Data for this task:
--
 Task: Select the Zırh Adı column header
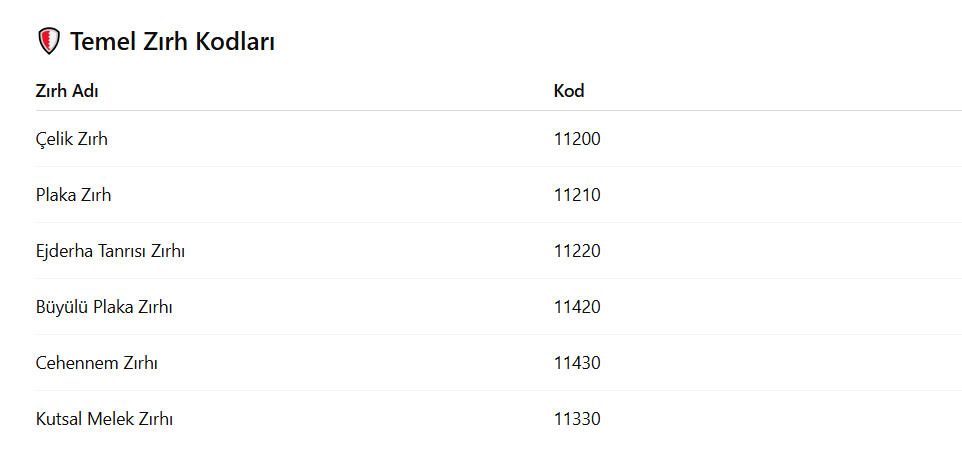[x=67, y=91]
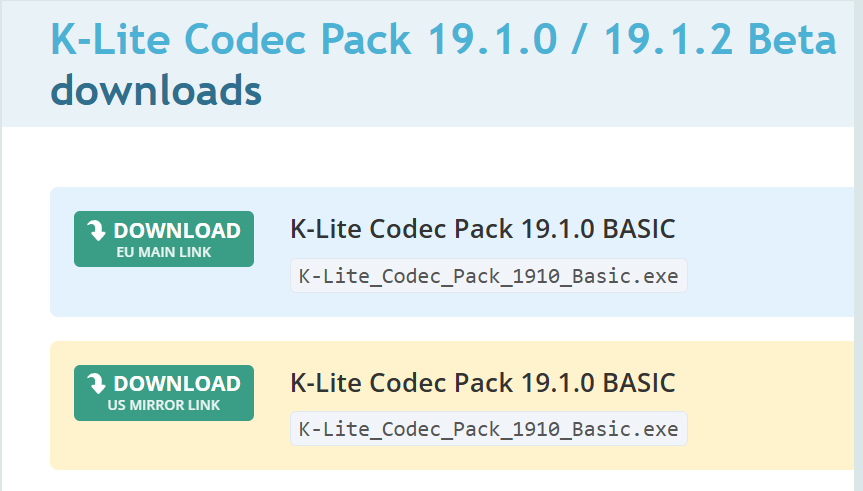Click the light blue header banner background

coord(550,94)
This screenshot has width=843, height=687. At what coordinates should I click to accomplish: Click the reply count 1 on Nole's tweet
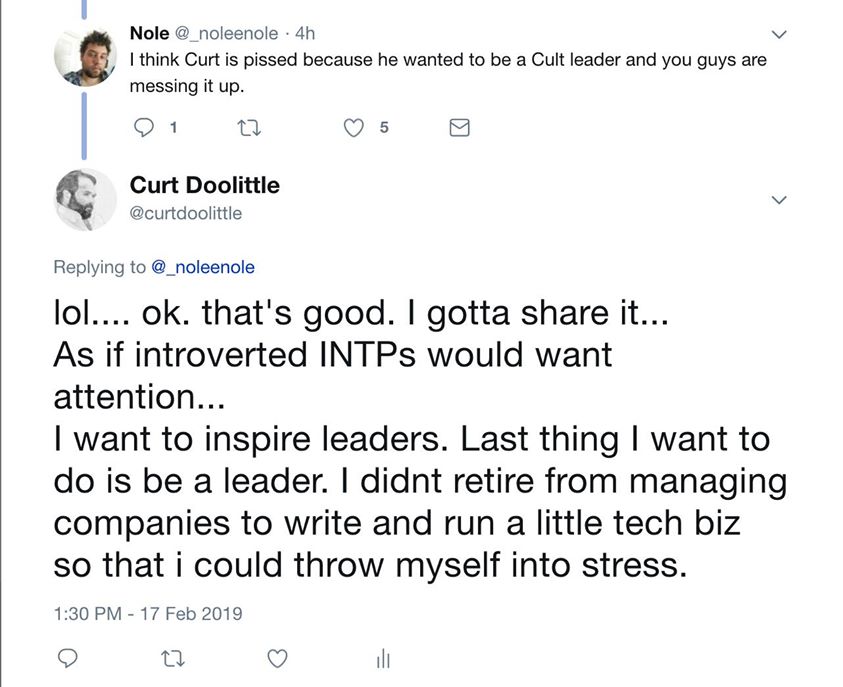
--
Only the text of the records belongs in your answer, repeated exactly; the pictures stay out.

Reply to the exercise:
 Task: Select the Zırh Adı column header
[x=67, y=91]
Click the light blue header banner background

coord(550,94)
This screenshot has width=843, height=687. At what coordinates should I click to accomplish: Click the reply count 1 on Nole's tweet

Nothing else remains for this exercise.